Wang Liqun, vice chairman at the CISA, said at an industry expo that the central government was giving unprecedented attention to the issue of overcapacity and there will be results, according to financial news portal cnstock.com.
China aims to cut 100 million to 150 million tons of crude steel capacity in the next five years starting from 2016, the State Council, China’s cabinet, said in February.
The nation’s crude steel output reached 803.8 million tons in 2015 or 50.3 percent of global production, data released by the World Steel Association in January showed.
Liu Xinwei, a steel industry analyst with Shandong Province-based consultancy Sublime China Information, told the Global Times a lot depended on the implementaion of the programme regardless of the government’s pledges.
“It depends on to what extent the plan of cutting overcapacity is carried out at the local levels,” Liu said.
Some progress has already been made.
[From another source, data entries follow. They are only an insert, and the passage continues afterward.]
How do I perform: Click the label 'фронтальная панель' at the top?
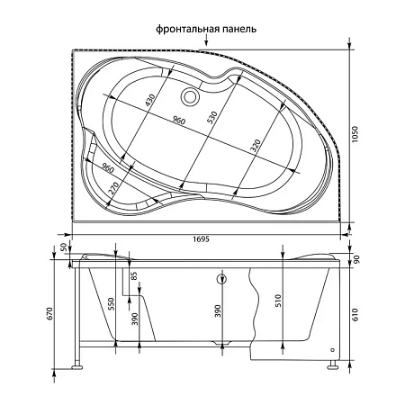[207, 29]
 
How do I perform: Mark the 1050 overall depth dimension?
[362, 134]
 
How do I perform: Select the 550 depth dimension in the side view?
[112, 303]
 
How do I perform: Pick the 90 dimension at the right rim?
[357, 260]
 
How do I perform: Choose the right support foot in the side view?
[334, 364]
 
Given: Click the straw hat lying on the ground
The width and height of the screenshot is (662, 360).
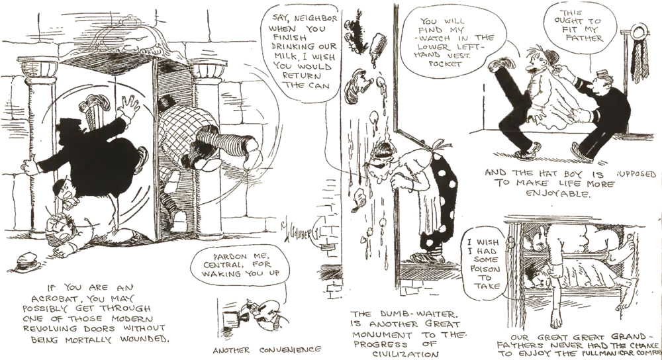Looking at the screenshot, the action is pyautogui.click(x=28, y=262).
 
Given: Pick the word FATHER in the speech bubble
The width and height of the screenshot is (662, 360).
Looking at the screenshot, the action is pyautogui.click(x=587, y=38).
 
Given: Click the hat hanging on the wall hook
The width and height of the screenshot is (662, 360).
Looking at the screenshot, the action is pyautogui.click(x=639, y=33).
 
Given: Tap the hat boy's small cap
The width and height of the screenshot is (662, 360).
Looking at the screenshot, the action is pyautogui.click(x=599, y=76).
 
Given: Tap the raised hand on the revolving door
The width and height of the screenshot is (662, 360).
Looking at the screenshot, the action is pyautogui.click(x=129, y=106).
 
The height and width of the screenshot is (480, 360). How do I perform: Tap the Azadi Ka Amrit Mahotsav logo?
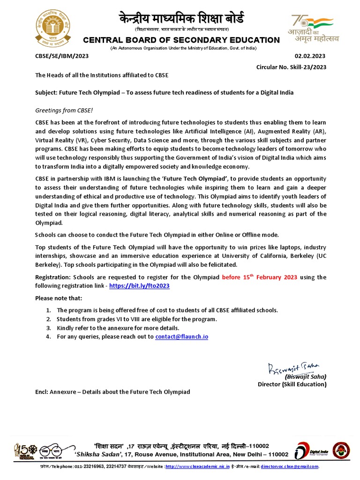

For example, in North China’s Hebei Province, a major steel producing region, 41.06 million tons of steelmaking capacity was eliminated from 2011 to 2015, Chinese media has reported.
Regarding the complaints in some countries regarding increased imports of Chinese steel, Wang said more than 80 percent of China’s steel output is intended for the domestic market and is not appropriate to lay all the blame on China for the global steel glut, the newspaper said.
The nation’s steel output is now widely believed to have peaked, with 2015 output down 2.3 percent from that of 2014.